According to some embodiments of the present disclosure, when the first and second non-folding areas of the display device form an angle of 90 degrees, the folding area may have a shape corresponding to the curved surface of the “U” shape, and when the first and second non-folding areas form an angle of 180 degrees, the folding area may have a shape corresponding to the dumbbell shape. Accordingly, the shape of the folding area may variously vary depending on the folding angle of the first and second non-folding areas.

When the first and second non-folding areas form an angle of 90 degrees, distortion of the image displayed on the folding area may be reduced because the folding area does not have a shape corresponding to the dumbbell shape but has a shape corresponding to the curved surface of the “U” shape.

When the first and second non-folding areas form an angle of 180 degrees, the folding area has a shape corresponding to the dumbbell shape, and thus, a gap between the first and second non-folding areas that face each other may be set to a minimum.

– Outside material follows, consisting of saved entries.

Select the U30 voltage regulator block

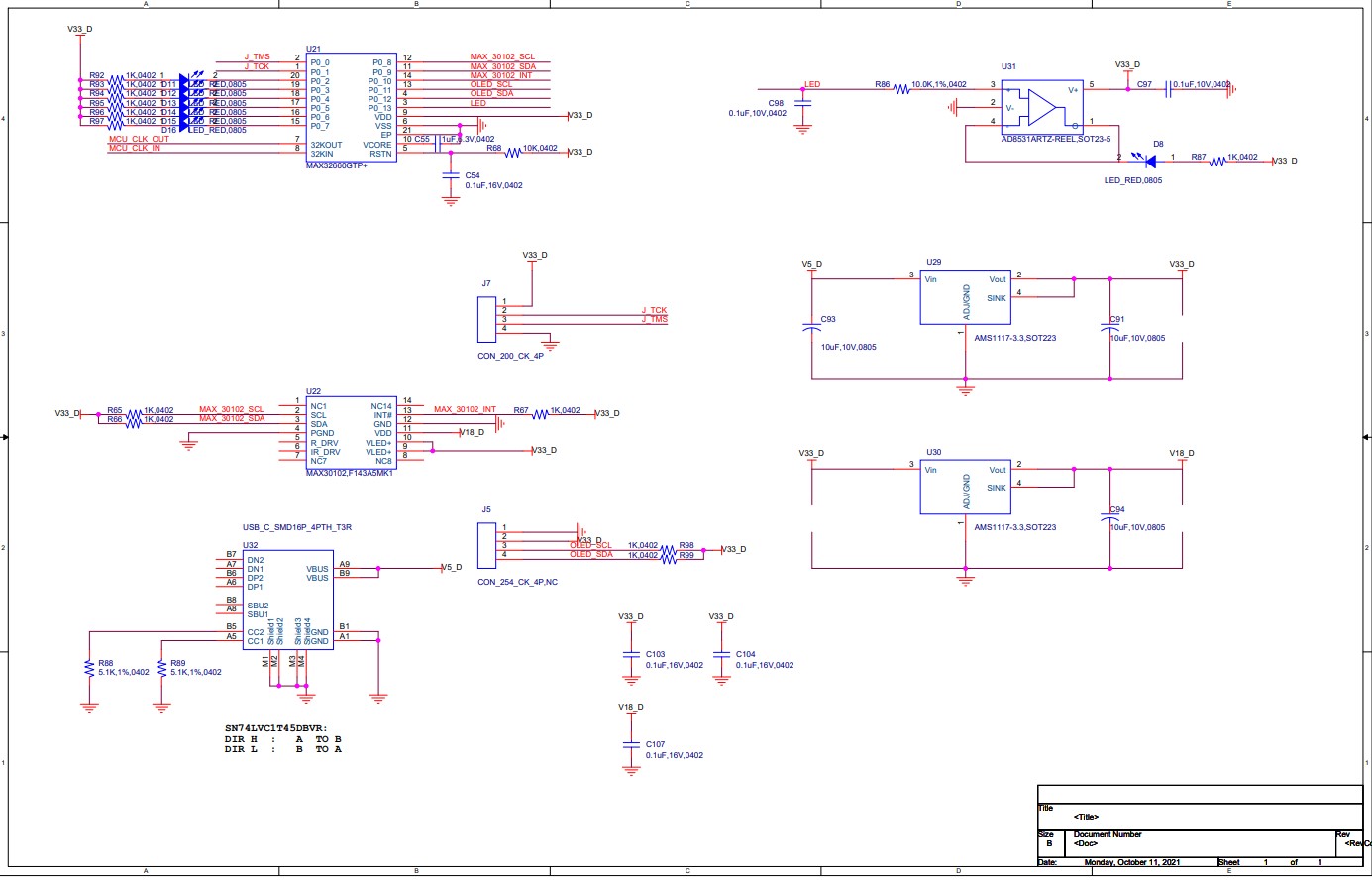tap(965, 486)
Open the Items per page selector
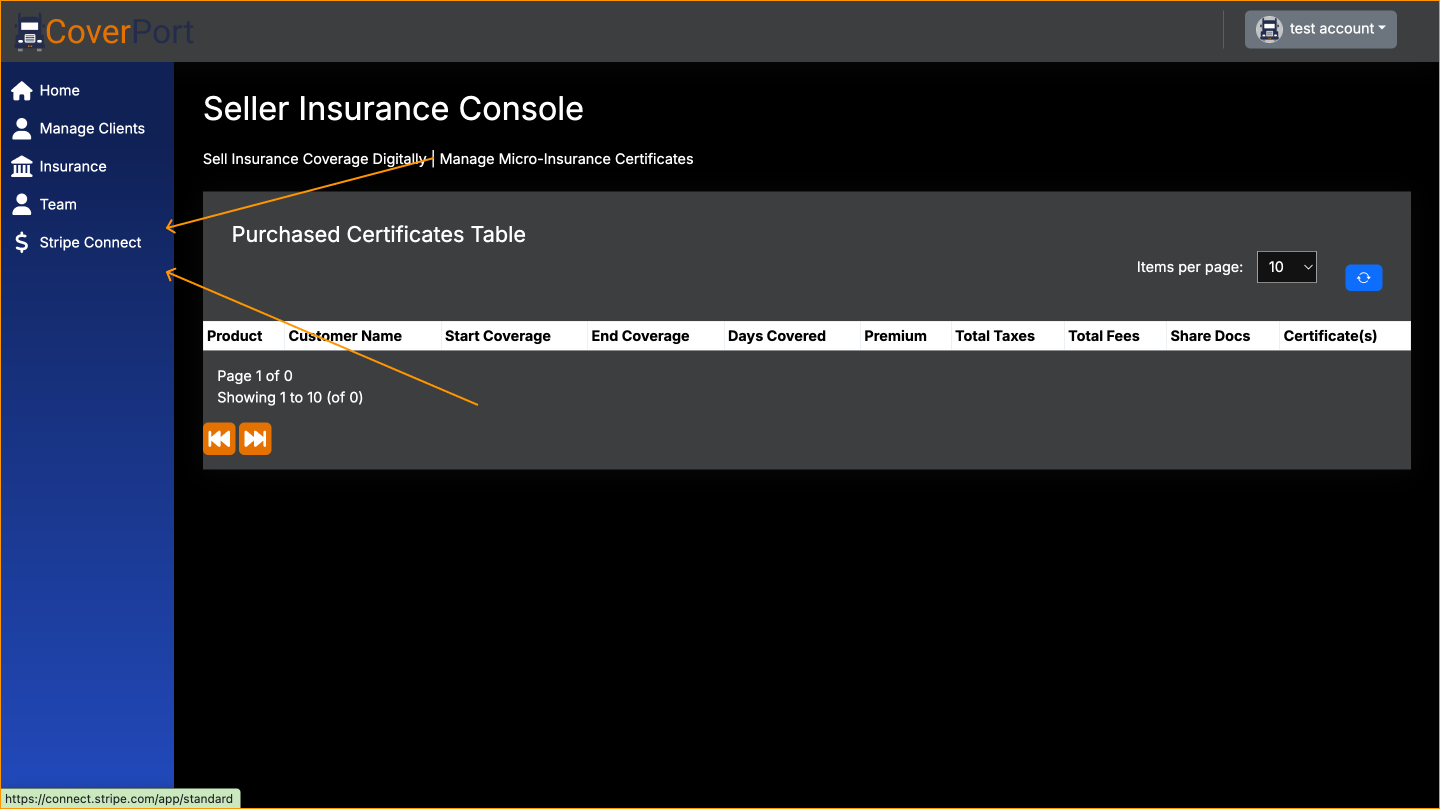 pos(1287,266)
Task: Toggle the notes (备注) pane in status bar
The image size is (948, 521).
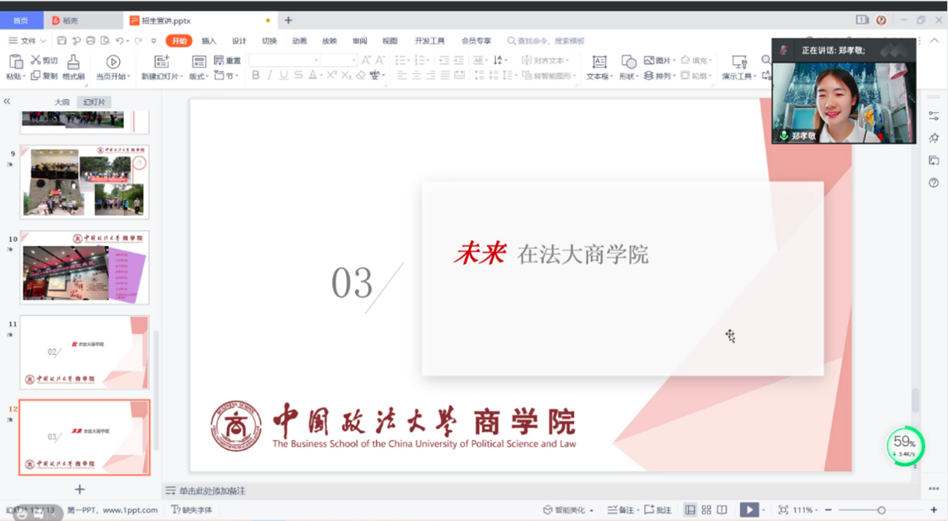Action: tap(621, 510)
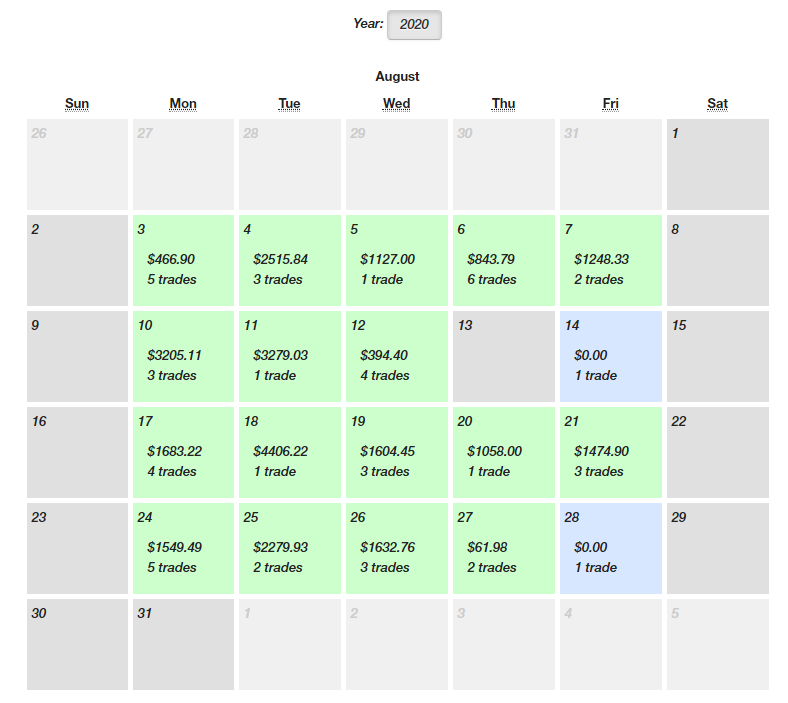Click the $1683.22 amount on August 17

pyautogui.click(x=174, y=451)
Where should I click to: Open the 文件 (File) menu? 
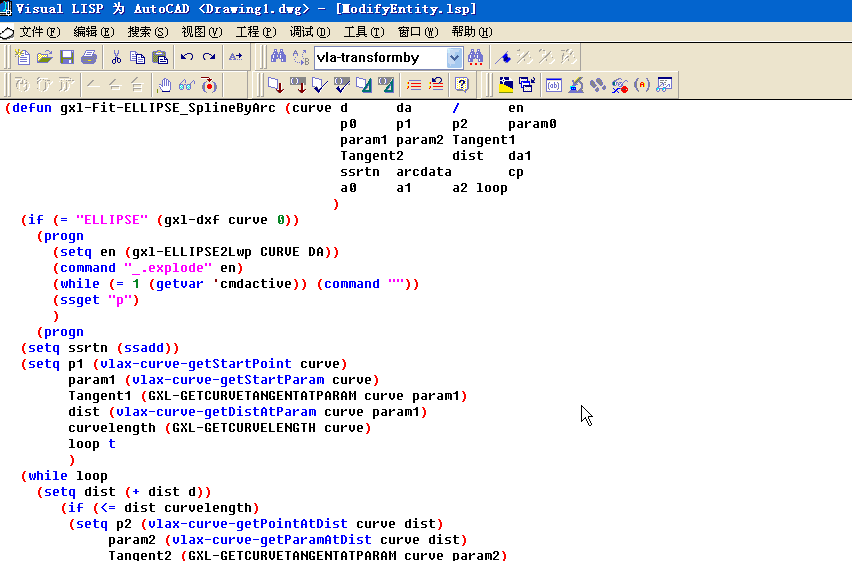click(x=40, y=32)
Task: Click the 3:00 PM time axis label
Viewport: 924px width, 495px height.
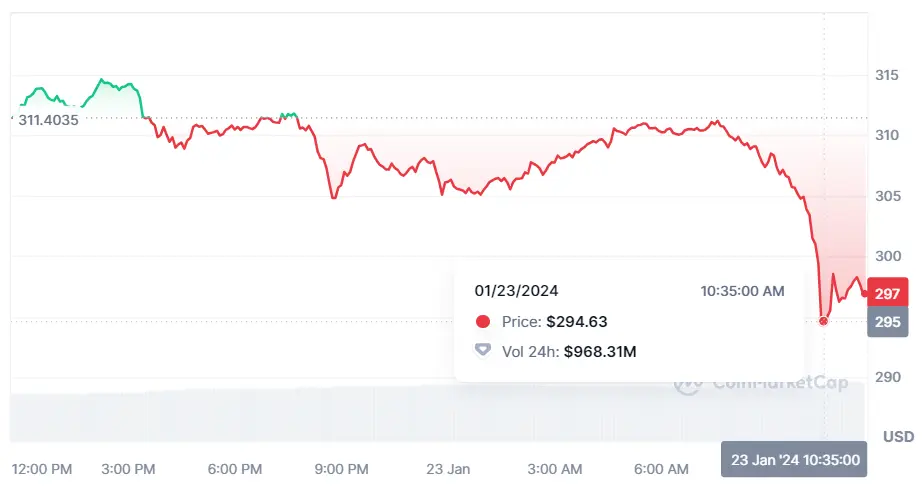Action: (x=129, y=469)
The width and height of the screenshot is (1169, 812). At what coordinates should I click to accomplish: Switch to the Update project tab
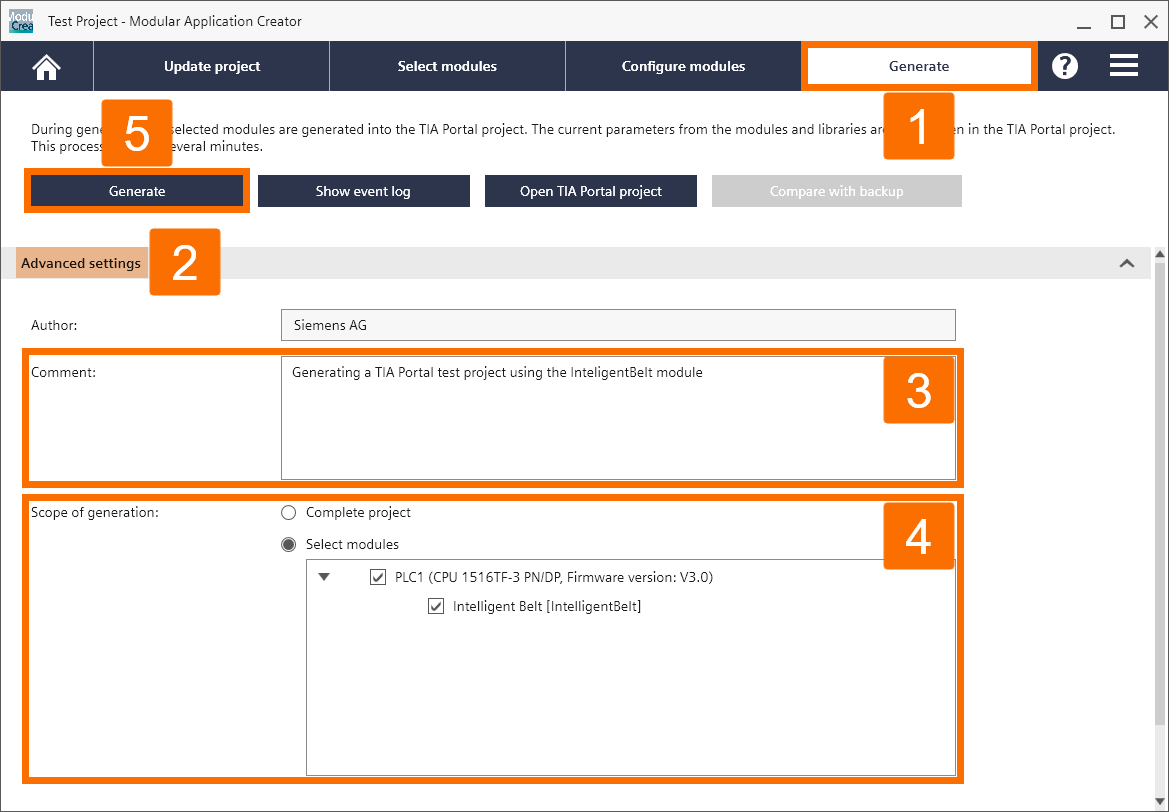(x=211, y=66)
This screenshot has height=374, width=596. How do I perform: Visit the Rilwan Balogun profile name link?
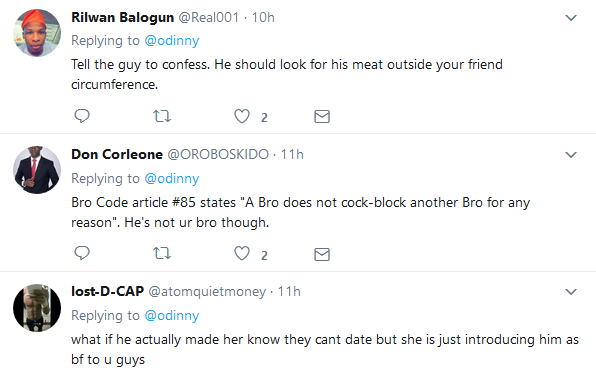(122, 17)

As a result, the thickness of the electronic device may be reduced.

Although aspects of some embodiments of the present disclosure have been described for illustrative purposes, those skilled in the art will appreciate that various modifications, and substitutions are possible, without departing from the scope and spirit of embodiments according to the present disclosure as defined in the accompanying claims, and their equivalents.

Accordingly, the technical scope of embodiments according to the present disclosure should not be limited to the contents described in the detailed description of the specification but should be defined by the appended claims, and their equivalents.